----- Material provided

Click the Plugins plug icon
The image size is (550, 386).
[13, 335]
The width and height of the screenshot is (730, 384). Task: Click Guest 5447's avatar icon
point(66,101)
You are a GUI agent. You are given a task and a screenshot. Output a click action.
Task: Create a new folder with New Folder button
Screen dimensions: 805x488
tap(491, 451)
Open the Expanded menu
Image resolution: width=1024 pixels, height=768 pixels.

----------
----- Material provided

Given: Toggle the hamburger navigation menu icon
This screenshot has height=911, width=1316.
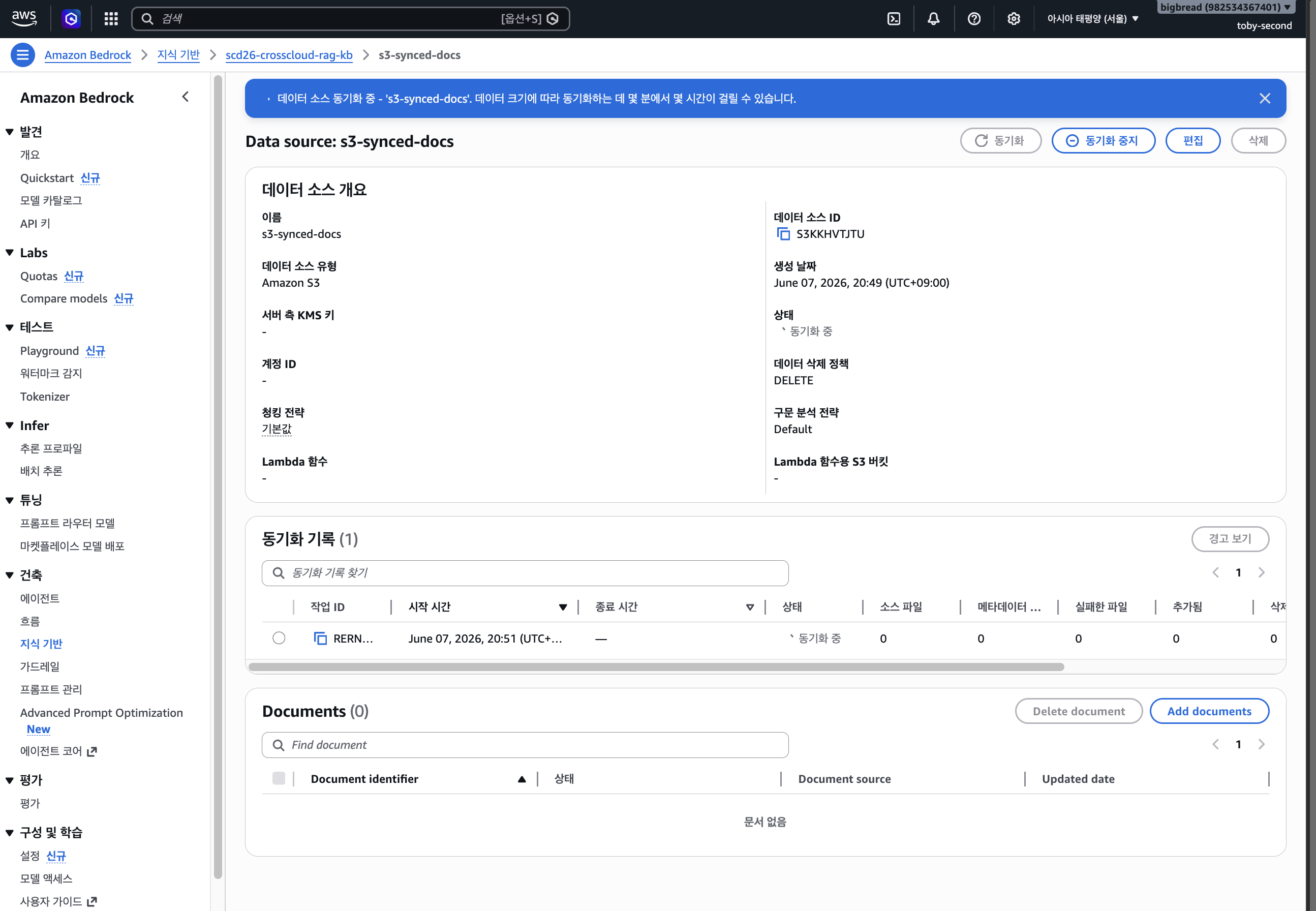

----------
----- Material provided

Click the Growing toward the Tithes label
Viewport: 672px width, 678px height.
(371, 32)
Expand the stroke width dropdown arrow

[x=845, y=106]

----------

## What the task requires
The response must contain every line from the listing above in which the string "menu" appears.

## Expected output
Open the Expanded menu
Given: Toggle the hamburger navigation menu icon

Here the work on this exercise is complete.